[Saved entries]
---

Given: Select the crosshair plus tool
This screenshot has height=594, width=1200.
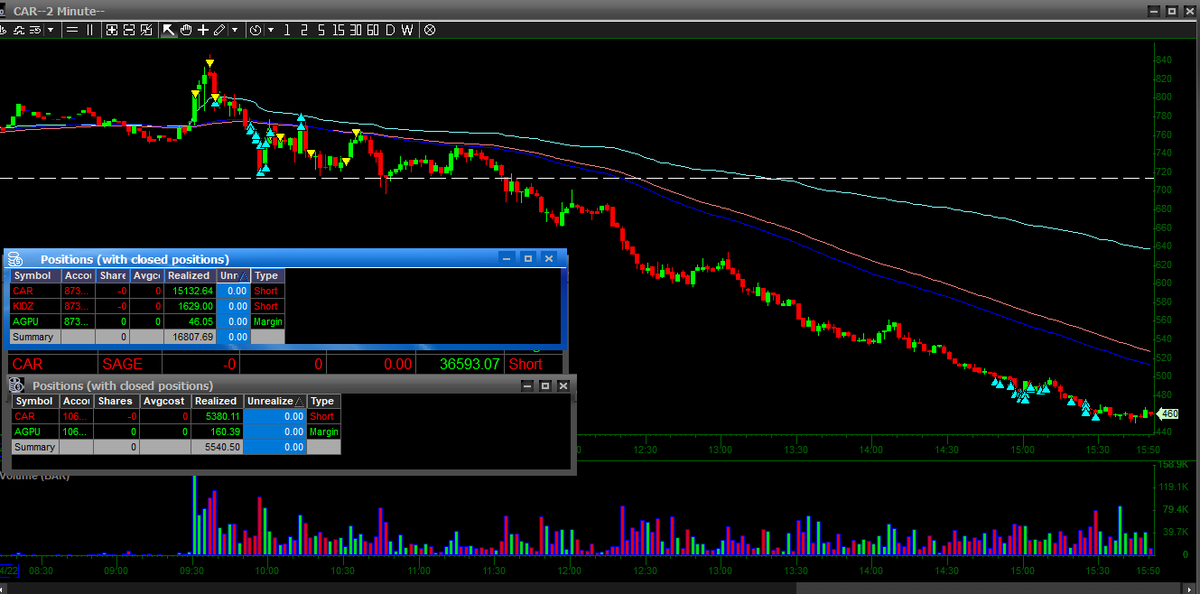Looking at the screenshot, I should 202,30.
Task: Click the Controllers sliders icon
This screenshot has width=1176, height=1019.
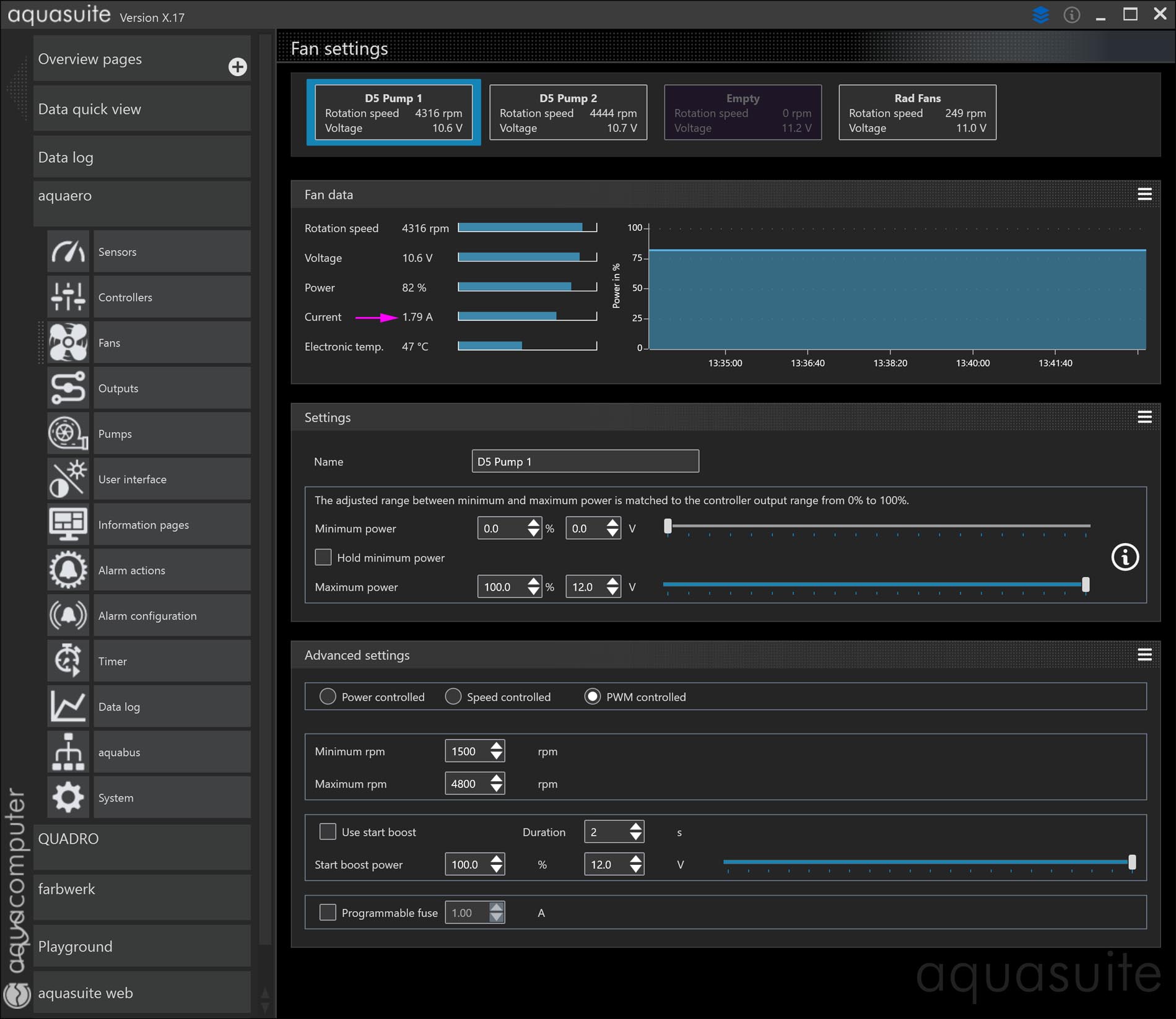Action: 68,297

---

(Problem requirements) What you return must match the data above exactly, with no images included.

(Your response)
Given: Select the crosshair plus tool
This screenshot has height=594, width=1200.
Looking at the screenshot, I should 202,30.
Task: Click the Controllers sliders icon
This screenshot has width=1176, height=1019.
Action: 68,297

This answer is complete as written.